The Duchenne community has been eagerly awaiting news about a Phase 2 Randomized, Placebo-Controlled, Multiple-Ascending-Dose Study of ACE-031 in ambulant, steroid-treated boys with Duchenne (A031-03). We were all disappointed to hear the study was terminated and hoping to understand what were the results of the study in terms of safety and pharmacologic effects and what expectations we might have with regard to next steps for ACE-031. We needed a therapeutic dose of HOPE!

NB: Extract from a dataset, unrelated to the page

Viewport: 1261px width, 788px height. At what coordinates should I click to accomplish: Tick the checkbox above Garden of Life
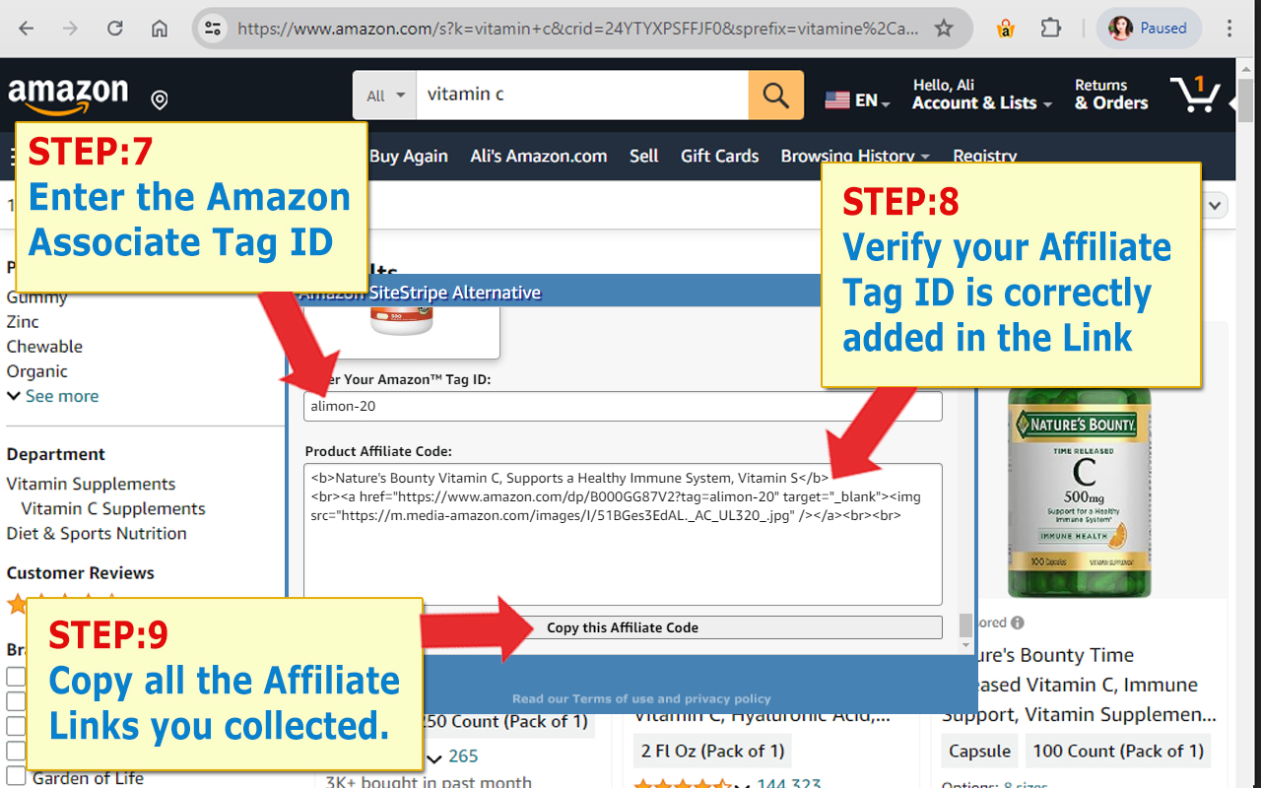tap(16, 751)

This week at the World Muscle Society Congress in Portugal, Acceleron and investigators presented summary data from this Phase 2 study, which was conducted in Canada.
In the context of trials, the participants are referred to as subjects. To begin, 24 subjects participated in the trial. For inclusion into the trial, the subjects had to be ambulant boys with Duchenne who were age four or older and currently on a stable dose of corticosteroids. The average age of participants in the study was approximately ten years old.
The primary objective of the study was to evaluate the safety and tolerability of multiple escalating doses of ACE-031 in ambulatory steroid-treated boys with Duchenne. Several secondary objectives were also investigated.
In each cohort, subjects were randomized (randomly assigned) to receive placebo or ACE-031. In the first cohort, nine boys received 0.5mg/kg q4 weeks (0.5 mg ACE-031 per kg of body weight given every four weeks) over a period of 12 weeks. Safety data was reviewed prior to the start of the second cohort. The second cohort of 12 boys was randomized to receive 1.0 mg/kg q2 weeks over a period of 12 weeks. Subjects were followed for 12 weeks after the treatment period was completed.
There were no serious or severe adverse events (AEs) in the study, nor did any AEs lead to discontinuation. There were no clinically significant changes observed in safety lab results. The most frequent adverse events were injection site redness (occurring in approximately 50% of ACE-031 or placebo-treated subjects); mild nosebleeds (occurring in 0%, 11% and 56% of subjects given placebo, ACE-031 0.5 mg/kg q4 weeks and ACE-031 1.0 mg/kg q2 weeks, respectively) and telangiectasias (small, dilated blood vessels within the skin), occurring in 5 out of 9 subjects in the ACE-031 1.0 mg/kg q2 weeks group only.
There was a significant increase in average total body lean mass (which includes skeletal muscle, measured by DXA) that appeared to be dose-dependent, indicating the amount of increase may be correlated to the dose of ACE-031. The maximum average increase was 5.4% after 24 weeks, noted in both ACE-031 treated groups. With the small number of subjects in this study, there was inadequate statistical power to detect a difference in the 6-minute walk test (6MWT), however, the trends showed the average 6MWT distance was maintained in the boys on ACE-031 over the 24 weeks, but declined in the placebo group (i.e., those not on ACE-031).
Bone mineral density of the lumbar spine (lower back) as determined by DXA scan, showed a significant increase at day 169 as compared to the baseline measurement in the 1 mg/kg every 2 week dosing cohort. Additionally, there was less gain in total body fat mass for the subjects on ACE-031 and this correlated with the distance walked in the 6MWT.
As mentioned last June, Acceleron and Shire remain committed to the development of ACE-031 and are working hard with regulatory agencies. As their partnership moves forward, Acceleron and Shire will continue to explore the relationships between adverse events, multiple clinical outcomes and ACE-031 dose exposure in their clinical and non-clinical programs.
The Duchenne community wishes Acceleron and Shire Godspeed.